**Given task**
Please repeat each of the following items word for word.

(Word and element location data)
↓
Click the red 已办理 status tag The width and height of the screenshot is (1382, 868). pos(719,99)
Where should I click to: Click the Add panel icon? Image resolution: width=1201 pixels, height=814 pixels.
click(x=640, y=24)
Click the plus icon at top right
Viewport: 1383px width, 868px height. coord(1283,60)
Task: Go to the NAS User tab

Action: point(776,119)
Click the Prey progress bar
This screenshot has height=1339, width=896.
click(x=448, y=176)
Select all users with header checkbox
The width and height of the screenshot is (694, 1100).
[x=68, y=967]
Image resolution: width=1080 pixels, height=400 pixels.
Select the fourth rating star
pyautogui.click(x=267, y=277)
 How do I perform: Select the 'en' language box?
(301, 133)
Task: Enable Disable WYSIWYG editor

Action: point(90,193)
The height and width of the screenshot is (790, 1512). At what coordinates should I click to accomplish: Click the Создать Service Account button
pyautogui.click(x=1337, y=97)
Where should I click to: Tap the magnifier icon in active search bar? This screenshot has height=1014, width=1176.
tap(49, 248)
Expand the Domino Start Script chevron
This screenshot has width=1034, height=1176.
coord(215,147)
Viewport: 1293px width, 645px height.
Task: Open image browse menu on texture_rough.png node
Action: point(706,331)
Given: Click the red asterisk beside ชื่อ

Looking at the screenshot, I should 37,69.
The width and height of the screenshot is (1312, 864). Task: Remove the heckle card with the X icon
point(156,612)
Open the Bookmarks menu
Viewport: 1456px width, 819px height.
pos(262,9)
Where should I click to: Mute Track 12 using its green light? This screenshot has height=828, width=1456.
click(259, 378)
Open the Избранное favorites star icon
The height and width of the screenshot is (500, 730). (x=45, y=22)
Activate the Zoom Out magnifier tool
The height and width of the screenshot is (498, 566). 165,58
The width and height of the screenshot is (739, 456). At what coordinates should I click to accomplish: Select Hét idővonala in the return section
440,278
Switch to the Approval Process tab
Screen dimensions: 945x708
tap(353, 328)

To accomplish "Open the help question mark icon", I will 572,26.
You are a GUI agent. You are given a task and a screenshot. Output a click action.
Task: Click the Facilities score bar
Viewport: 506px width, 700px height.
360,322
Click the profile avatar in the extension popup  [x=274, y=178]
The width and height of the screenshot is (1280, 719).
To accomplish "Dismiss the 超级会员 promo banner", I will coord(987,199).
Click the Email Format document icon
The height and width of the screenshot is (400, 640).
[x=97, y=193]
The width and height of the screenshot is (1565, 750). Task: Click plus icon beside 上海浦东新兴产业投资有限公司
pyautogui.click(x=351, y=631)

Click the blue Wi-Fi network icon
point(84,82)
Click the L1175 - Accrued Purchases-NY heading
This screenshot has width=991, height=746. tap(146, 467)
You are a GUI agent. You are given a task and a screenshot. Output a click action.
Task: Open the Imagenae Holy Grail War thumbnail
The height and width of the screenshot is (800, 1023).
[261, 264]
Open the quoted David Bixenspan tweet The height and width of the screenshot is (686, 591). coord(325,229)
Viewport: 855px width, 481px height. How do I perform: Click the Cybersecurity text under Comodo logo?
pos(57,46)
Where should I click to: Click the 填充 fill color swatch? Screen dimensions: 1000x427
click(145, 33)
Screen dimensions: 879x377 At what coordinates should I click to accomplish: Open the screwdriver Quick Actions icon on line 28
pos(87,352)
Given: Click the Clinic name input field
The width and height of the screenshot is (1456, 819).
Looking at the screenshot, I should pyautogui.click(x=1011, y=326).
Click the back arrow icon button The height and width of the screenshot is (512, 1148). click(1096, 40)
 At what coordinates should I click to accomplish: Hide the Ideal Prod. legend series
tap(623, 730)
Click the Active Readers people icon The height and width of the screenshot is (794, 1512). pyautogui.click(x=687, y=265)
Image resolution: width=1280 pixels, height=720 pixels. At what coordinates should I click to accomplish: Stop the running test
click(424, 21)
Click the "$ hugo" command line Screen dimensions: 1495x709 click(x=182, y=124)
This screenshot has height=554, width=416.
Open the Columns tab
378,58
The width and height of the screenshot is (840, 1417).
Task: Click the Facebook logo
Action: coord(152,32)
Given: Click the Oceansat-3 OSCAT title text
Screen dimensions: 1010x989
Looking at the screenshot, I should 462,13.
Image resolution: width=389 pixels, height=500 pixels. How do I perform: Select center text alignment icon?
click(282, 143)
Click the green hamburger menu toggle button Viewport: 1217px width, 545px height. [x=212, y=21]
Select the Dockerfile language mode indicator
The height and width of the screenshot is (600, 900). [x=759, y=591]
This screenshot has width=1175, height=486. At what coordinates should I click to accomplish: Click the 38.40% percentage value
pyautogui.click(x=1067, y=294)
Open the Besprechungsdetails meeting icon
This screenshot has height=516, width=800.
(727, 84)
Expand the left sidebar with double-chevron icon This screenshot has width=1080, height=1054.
↑
**Full output**
Click the red 已办理 status tag The width and height of the screenshot is (1382, 868). pos(719,99)
Where should I click to: Click the Add panel icon? Image resolution: width=1201 pixels, height=814 pixels.
click(x=640, y=24)
Click the plus icon at top right
Viewport: 1383px width, 868px height. coord(1283,60)
Task: Go to the NAS User tab

Action: point(776,119)
Click the Prey progress bar
This screenshot has height=1339, width=896.
click(x=448, y=176)
Select all users with header checkbox
The width and height of the screenshot is (694, 1100).
[x=68, y=967]
Image resolution: width=1080 pixels, height=400 pixels.
Select the fourth rating star
pyautogui.click(x=267, y=277)
 How do I perform: Select the 'en' language box?
(301, 133)
Task: Enable Disable WYSIWYG editor

Action: point(90,193)
The height and width of the screenshot is (790, 1512). At what coordinates should I click to accomplish: Click the Создать Service Account button
pyautogui.click(x=1337, y=97)
Where should I click to: Tap the magnifier icon in active search bar? This screenshot has height=1014, width=1176.
tap(49, 248)
Expand the Domino Start Script chevron
This screenshot has width=1034, height=1176.
coord(215,147)
Viewport: 1293px width, 645px height.
Task: Open image browse menu on texture_rough.png node
Action: point(706,331)
Given: Click the red asterisk beside ชื่อ

Looking at the screenshot, I should 37,69.
The width and height of the screenshot is (1312, 864). Task: Remove the heckle card with the X icon
point(156,612)
Open the Bookmarks menu
Viewport: 1456px width, 819px height.
pos(262,9)
Where should I click to: Mute Track 12 using its green light? This screenshot has height=828, width=1456.
click(259, 378)
Open the Избранное favorites star icon
The height and width of the screenshot is (500, 730). (x=45, y=22)
Activate the Zoom Out magnifier tool
The height and width of the screenshot is (498, 566). 165,58
The width and height of the screenshot is (739, 456). At what coordinates should I click to accomplish: Select Hét idővonala in the return section
440,278
Switch to the Approval Process tab
Screen dimensions: 945x708
tap(353, 328)

To accomplish "Open the help question mark icon", I will 572,26.
You are a GUI agent. You are given a task and a screenshot. Output a click action.
Task: Click the Facilities score bar
Viewport: 506px width, 700px height.
360,322
Click the profile avatar in the extension popup  [x=274, y=178]
The width and height of the screenshot is (1280, 719).
To accomplish "Dismiss the 超级会员 promo banner", I will coord(987,199).
Click the Email Format document icon
The height and width of the screenshot is (400, 640).
[x=97, y=193]
The width and height of the screenshot is (1565, 750). Task: Click plus icon beside 上海浦东新兴产业投资有限公司
pyautogui.click(x=351, y=631)

Click the blue Wi-Fi network icon
point(84,82)
Click the L1175 - Accrued Purchases-NY heading
This screenshot has width=991, height=746. tap(146, 467)
You are a GUI agent. You are given a task and a screenshot. Output a click action.
Task: Open the Imagenae Holy Grail War thumbnail
The height and width of the screenshot is (800, 1023).
[261, 264]
Open the quoted David Bixenspan tweet The height and width of the screenshot is (686, 591). coord(325,229)
Viewport: 855px width, 481px height. How do I perform: Click the Cybersecurity text under Comodo logo?
pos(57,46)
Where should I click to: Click the 填充 fill color swatch? Screen dimensions: 1000x427
click(145, 33)
Screen dimensions: 879x377 At what coordinates should I click to accomplish: Open the screwdriver Quick Actions icon on line 28
pos(87,352)
Given: Click the Clinic name input field
The width and height of the screenshot is (1456, 819).
Looking at the screenshot, I should pyautogui.click(x=1011, y=326).
Click the back arrow icon button The height and width of the screenshot is (512, 1148). click(1096, 40)
 At what coordinates should I click to accomplish: Hide the Ideal Prod. legend series
tap(623, 730)
Click the Active Readers people icon The height and width of the screenshot is (794, 1512). pyautogui.click(x=687, y=265)
Image resolution: width=1280 pixels, height=720 pixels. At what coordinates should I click to accomplish: Stop the running test
click(424, 21)
Click the "$ hugo" command line Screen dimensions: 1495x709 click(x=182, y=124)
This screenshot has height=554, width=416.
Open the Columns tab
378,58
The width and height of the screenshot is (840, 1417).
Task: Click the Facebook logo
Action: coord(152,32)
Given: Click the Oceansat-3 OSCAT title text
Screen dimensions: 1010x989
Looking at the screenshot, I should 462,13.
Image resolution: width=389 pixels, height=500 pixels. How do I perform: Select center text alignment icon?
click(282, 143)
Click the green hamburger menu toggle button Viewport: 1217px width, 545px height. [x=212, y=21]
Select the Dockerfile language mode indicator
The height and width of the screenshot is (600, 900). [x=759, y=591]
This screenshot has width=1175, height=486. At what coordinates should I click to accomplish: Click the 38.40% percentage value
pyautogui.click(x=1067, y=294)
Open the Besprechungsdetails meeting icon
This screenshot has height=516, width=800.
(727, 84)
Expand the left sidebar with double-chevron icon This screenshot has width=1080, height=1054.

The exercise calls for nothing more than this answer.